TASK BRIEF: Pictures in the material below are to be left out, and only the lines from the line with "Image resolution: width=850" up to and including the line with "Click the 忘记密码 forgot password link" are to be written out exactly.
^^^^
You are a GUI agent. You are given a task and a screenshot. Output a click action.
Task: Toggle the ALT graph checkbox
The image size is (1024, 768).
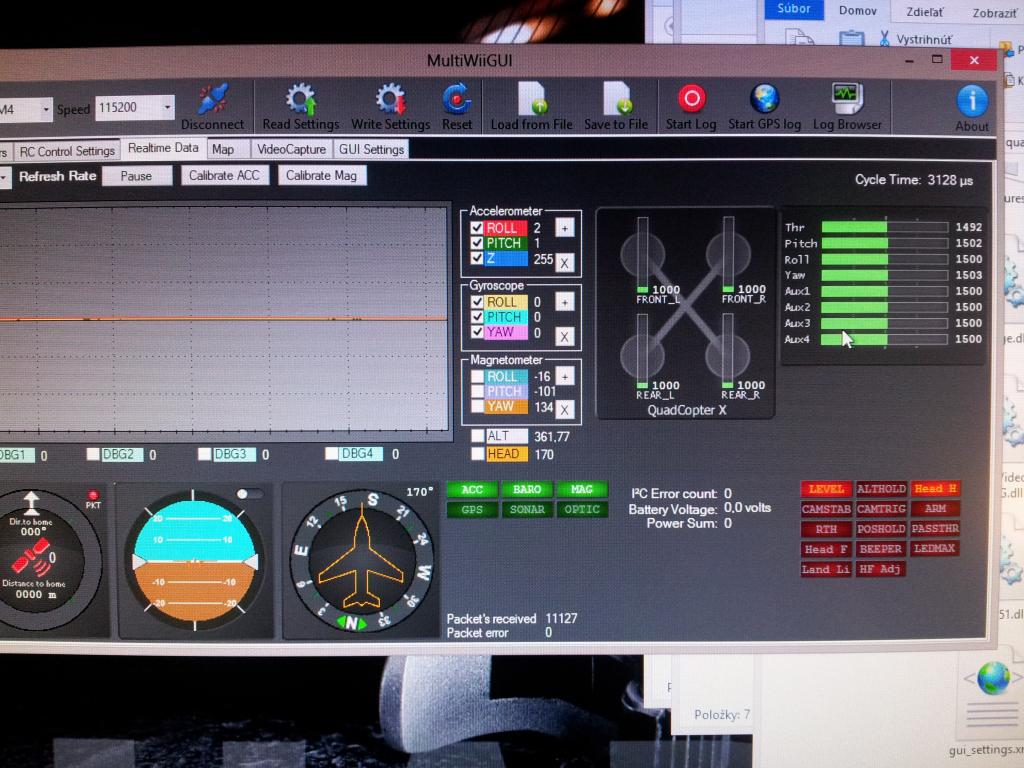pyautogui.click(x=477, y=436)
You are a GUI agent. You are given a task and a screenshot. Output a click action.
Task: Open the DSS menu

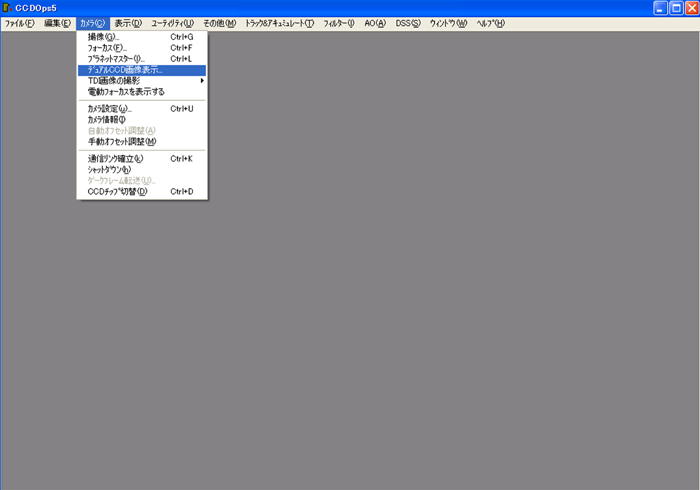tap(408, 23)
^^^^
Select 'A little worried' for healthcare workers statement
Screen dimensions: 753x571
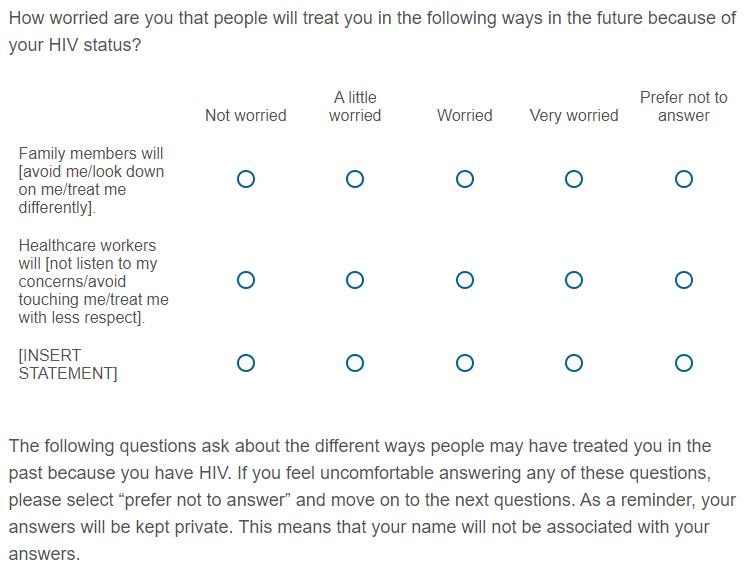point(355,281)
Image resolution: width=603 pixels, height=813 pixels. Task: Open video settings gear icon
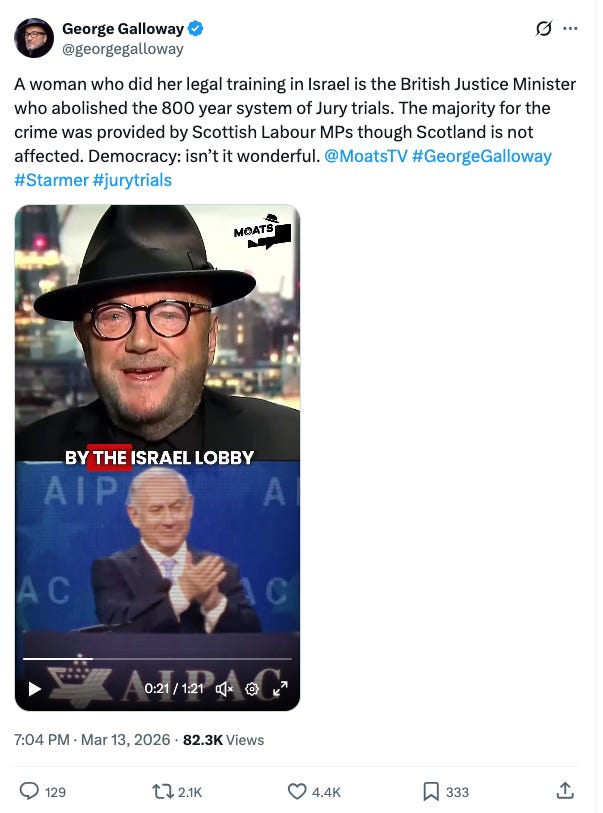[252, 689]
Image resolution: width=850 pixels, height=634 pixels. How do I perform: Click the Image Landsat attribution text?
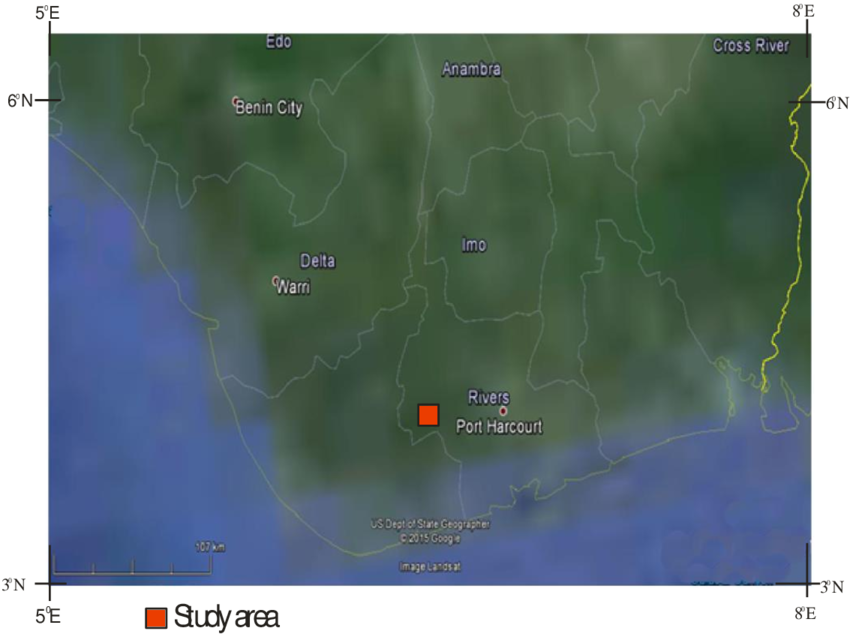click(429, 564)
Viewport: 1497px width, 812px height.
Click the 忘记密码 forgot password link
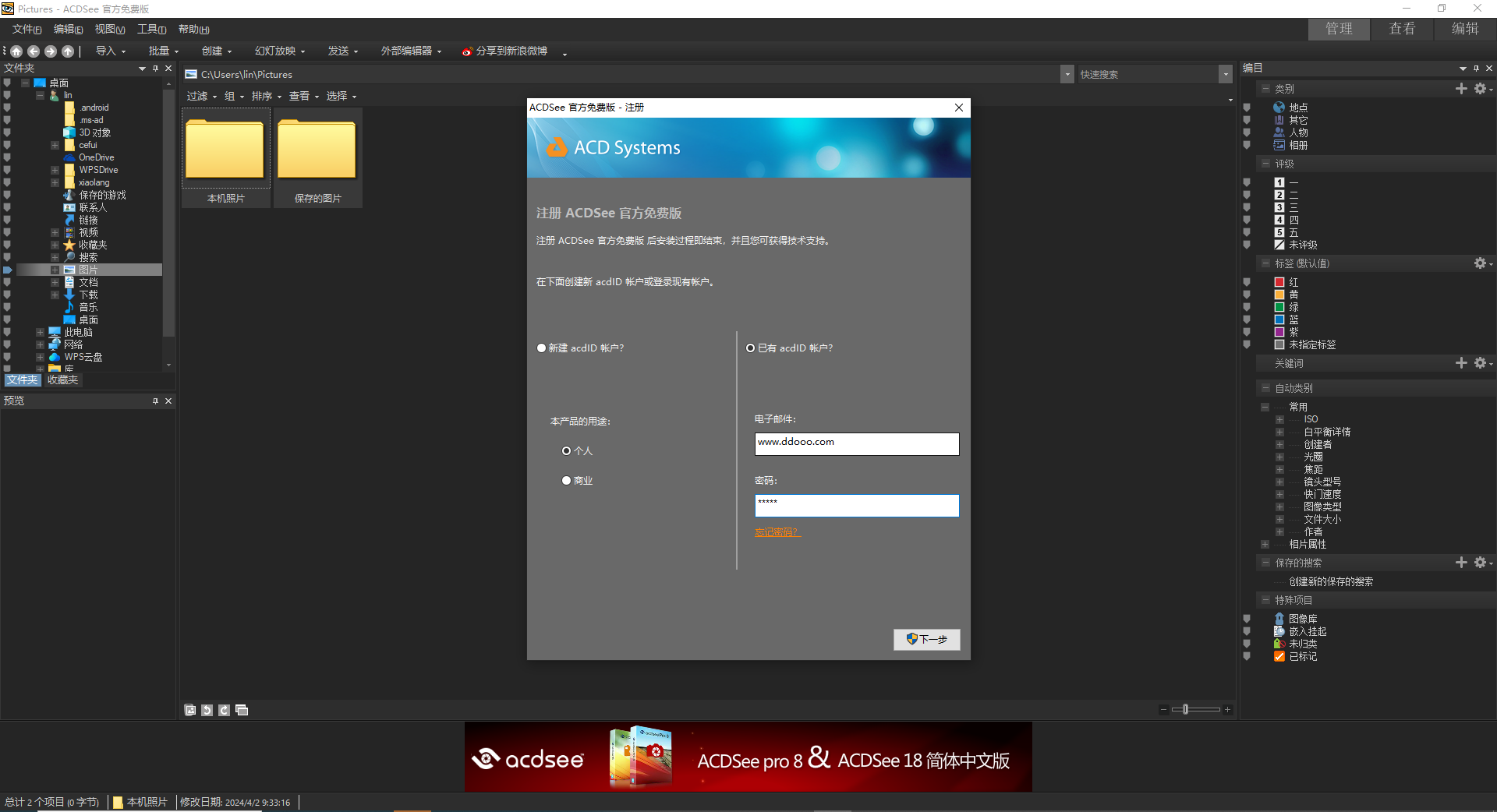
^^^^
ANSWER BOX:
Image resolution: width=850 pixels, height=634 pixels. How do I perform: Click the Image Landsat attribution text?
click(429, 564)
Viewport: 1497px width, 812px height.
Click the 忘记密码 forgot password link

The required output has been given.